> **Task brief**
Below are lines of data, and only some are wanted. Please repeat exactly those from the line that has "You are a computer-use agent. The height" through the line that has "Given: Maximize the panel with the up chevron".

Start of Available data

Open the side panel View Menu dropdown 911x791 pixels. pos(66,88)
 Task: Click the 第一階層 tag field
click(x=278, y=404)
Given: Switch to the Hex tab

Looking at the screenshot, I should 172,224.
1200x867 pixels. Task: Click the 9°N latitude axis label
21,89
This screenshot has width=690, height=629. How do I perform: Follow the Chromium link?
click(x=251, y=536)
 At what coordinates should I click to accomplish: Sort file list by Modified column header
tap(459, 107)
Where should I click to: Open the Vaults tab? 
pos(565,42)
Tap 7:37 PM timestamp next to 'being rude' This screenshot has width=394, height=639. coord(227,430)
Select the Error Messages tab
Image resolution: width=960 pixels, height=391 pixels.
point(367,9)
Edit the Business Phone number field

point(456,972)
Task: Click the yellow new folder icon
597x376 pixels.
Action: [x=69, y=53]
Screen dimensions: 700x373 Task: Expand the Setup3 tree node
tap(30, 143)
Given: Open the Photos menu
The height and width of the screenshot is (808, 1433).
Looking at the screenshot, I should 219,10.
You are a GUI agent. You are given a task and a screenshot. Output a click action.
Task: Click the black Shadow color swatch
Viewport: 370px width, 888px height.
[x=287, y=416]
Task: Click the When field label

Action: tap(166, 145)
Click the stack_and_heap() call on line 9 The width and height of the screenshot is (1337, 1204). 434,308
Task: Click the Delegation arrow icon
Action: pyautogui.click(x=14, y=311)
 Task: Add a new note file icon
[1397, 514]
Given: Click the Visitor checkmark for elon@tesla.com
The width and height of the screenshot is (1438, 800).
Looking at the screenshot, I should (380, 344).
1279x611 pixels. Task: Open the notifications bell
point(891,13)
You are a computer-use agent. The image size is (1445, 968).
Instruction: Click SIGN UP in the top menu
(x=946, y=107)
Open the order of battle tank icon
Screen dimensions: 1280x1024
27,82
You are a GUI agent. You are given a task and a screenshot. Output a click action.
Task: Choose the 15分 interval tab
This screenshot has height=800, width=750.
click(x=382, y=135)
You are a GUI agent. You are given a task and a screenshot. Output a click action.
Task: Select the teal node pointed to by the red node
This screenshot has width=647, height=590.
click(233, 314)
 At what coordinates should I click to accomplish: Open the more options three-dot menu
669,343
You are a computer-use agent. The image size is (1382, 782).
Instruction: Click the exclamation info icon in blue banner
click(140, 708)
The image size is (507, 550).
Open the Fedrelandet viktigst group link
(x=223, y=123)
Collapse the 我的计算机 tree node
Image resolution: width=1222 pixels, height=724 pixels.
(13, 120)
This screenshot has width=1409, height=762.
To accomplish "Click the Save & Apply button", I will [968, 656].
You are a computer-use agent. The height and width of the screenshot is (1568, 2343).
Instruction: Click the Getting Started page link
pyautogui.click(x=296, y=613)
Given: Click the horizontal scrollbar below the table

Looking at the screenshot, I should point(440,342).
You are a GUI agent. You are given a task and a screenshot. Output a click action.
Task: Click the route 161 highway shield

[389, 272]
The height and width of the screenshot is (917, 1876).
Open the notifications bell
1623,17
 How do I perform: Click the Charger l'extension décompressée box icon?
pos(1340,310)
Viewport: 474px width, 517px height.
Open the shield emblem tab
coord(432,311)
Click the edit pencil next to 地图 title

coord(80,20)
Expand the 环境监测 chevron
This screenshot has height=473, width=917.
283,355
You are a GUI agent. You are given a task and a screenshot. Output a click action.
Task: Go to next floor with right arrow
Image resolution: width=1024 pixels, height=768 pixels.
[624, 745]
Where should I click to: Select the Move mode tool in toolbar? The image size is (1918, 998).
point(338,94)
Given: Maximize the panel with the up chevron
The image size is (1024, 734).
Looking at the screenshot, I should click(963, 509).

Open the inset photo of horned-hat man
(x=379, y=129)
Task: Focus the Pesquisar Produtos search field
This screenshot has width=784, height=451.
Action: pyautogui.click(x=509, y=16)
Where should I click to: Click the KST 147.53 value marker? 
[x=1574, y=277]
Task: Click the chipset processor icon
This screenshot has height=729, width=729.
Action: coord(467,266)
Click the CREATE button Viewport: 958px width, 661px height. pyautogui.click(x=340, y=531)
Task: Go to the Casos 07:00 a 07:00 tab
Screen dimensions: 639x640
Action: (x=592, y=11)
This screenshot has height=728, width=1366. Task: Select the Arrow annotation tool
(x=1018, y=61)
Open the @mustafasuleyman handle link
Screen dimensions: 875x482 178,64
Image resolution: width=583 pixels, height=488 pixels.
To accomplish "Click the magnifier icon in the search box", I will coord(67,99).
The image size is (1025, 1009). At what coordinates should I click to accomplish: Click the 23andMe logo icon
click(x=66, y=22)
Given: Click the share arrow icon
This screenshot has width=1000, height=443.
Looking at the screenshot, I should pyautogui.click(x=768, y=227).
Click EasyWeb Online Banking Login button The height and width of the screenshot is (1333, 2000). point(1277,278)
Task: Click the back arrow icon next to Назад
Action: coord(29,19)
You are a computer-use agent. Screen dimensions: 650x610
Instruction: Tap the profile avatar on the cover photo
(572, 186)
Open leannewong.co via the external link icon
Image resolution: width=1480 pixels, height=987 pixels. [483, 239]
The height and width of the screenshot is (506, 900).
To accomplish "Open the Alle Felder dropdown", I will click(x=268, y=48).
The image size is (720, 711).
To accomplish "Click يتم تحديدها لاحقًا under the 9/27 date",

End of Available data

> **Result**
You are a computer-use agent. The height and width of the screenshot is (1568, 2343).
Instruction: Click the Getting Started page link
pyautogui.click(x=296, y=613)
Given: Click the horizontal scrollbar below the table

Looking at the screenshot, I should point(440,342).
You are a GUI agent. You are given a task and a screenshot. Output a click action.
Task: Click the route 161 highway shield

[389, 272]
The height and width of the screenshot is (917, 1876).
Open the notifications bell
1623,17
 How do I perform: Click the Charger l'extension décompressée box icon?
pos(1340,310)
Viewport: 474px width, 517px height.
Open the shield emblem tab
coord(432,311)
Click the edit pencil next to 地图 title

coord(80,20)
Expand the 环境监测 chevron
This screenshot has height=473, width=917.
283,355
You are a GUI agent. You are given a task and a screenshot. Output a click action.
Task: Go to next floor with right arrow
Image resolution: width=1024 pixels, height=768 pixels.
[624, 745]
Where should I click to: Select the Move mode tool in toolbar? The image size is (1918, 998).
point(338,94)
Given: Maximize the panel with the up chevron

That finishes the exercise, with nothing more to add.